If a state is transient, the probability that the chain visit that state is getting smaller (and eventually to 0) as time increases.

Example 4.1 (One-dimensional Random Walk) Is state 0 persistent or transient for one-dimensional random walk? Let us see if \(\sum_{n=1}^{\infty}p_{00}(n)=\infty\) or not.

From Lecture 3, we have \(p_{00}(2n)={{2n} \choose n}p^n(1-p)^n\) and \(p_{00}(2n+1)=0\). Therefore, we need to show \(\sum_{n=1}^{\infty}p_{00}(2n)=\infty\) if we want to show \(0\) is a persistent state. \[\begin{equation} \sum_{n=1}^{\infty}p_{00}(2n)=\sum_{n=1}^{\infty}{{2n} \choose n}(p(1-p))^n=\sum_{n=1}^{\infty}\frac{2n!}{n!n!}(p(1-p))^n \tag{4.7} \end{equation}\]

Using the sterling approximation, we have \[\begin{equation} \frac{2n!}{n!n!}\approx\frac{(2n)^{2n+1/2}e^{-2n}\sqrt{2\pi}}{(n^{n+1/2}e^{-n}\sqrt{2\pi})^2}=\frac{4^n}{\sqrt{\pi}}\frac{1}{\sqrt{n}} \tag{4.8} \end{equation}\] Therefore, \[\begin{equation} p_{00}(2n)={{2n} \choose n}(p(1-p))^n\approx\frac{4^n}{\sqrt{\pi}\sqrt{n}}(p(1-p))^n=\frac{[4p(1-p)]^n}{\sqrt{\pi}\sqrt{n}} \end{equation}\] and now \(\sum_{n=1}^{\infty}p_{00}(2n)\approx\sum_{n=1}^{\infty}\frac{[4p(1-p)]^n}{\sqrt{\pi}\sqrt{n}}\) where \(4p(1-p)=(p+(1-p))^2-(p-(1-p))^2=1-(p-(1-p))^2\leq 1\).

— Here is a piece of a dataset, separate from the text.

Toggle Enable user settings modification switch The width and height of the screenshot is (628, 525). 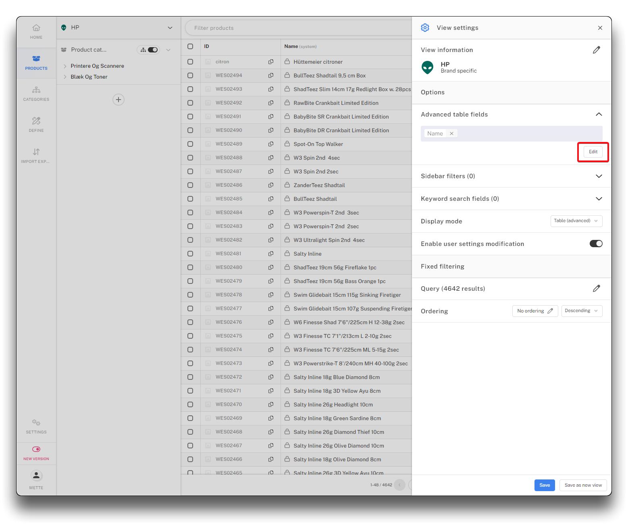click(x=596, y=244)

If \(p\neq 1-p\), we have \(4p(1-p)<1\) and since \(\sum_{n=1}^{\infty}\frac{[4p(1-p)]^n}{\sqrt{\pi}\sqrt{n}}<\infty\) we finally obtain \(\sum_{n=1}^{\infty}p_{00}(2n)<\infty\).

Therefore, if \(p\neq 1-p\), we have 0 is a transient state. This intuitively makes sense because either the probability of going upward or going downward is larger, the chain is less likely to go back to 0.

When \(p=1-p\), we have \(4p(1-p)=1\) which implies that \(\sum_{n=1}^{\infty}p_{00}(2n)\approx\sum_{n=1}^{\infty}\frac{1}{\sqrt{\pi}\sqrt{n}}=\infty\) because \(\sum_{n=1}^{\infty}\frac{1}{n^{1+\alpha}}<\infty\) if and only if \(\alpha>0\). Therefore, if \(p=1-p\), 0 is a recurrent state.

Sterling Approximation: \(n!\) can be approximated by \(n^{n+\frac{1}{2}}e^{-n}\sqrt{2\pi}\).

Example 4.2 (Two-dimensional Random Walk) In a two-dimensional random walk, at time \(k\), it can go up, down, right and left. Suppose the probability of going to the four directions is the same (\(\frac{1}{4}\)). Is 0 a recurrent state?

State 0 is a recurrent state for one-dimensional and two-dimensional random walk, but for dimension larger than 2, 0 is not a recurrent state. Intuitively this is because it has too many directions to go to and it is less likely to return.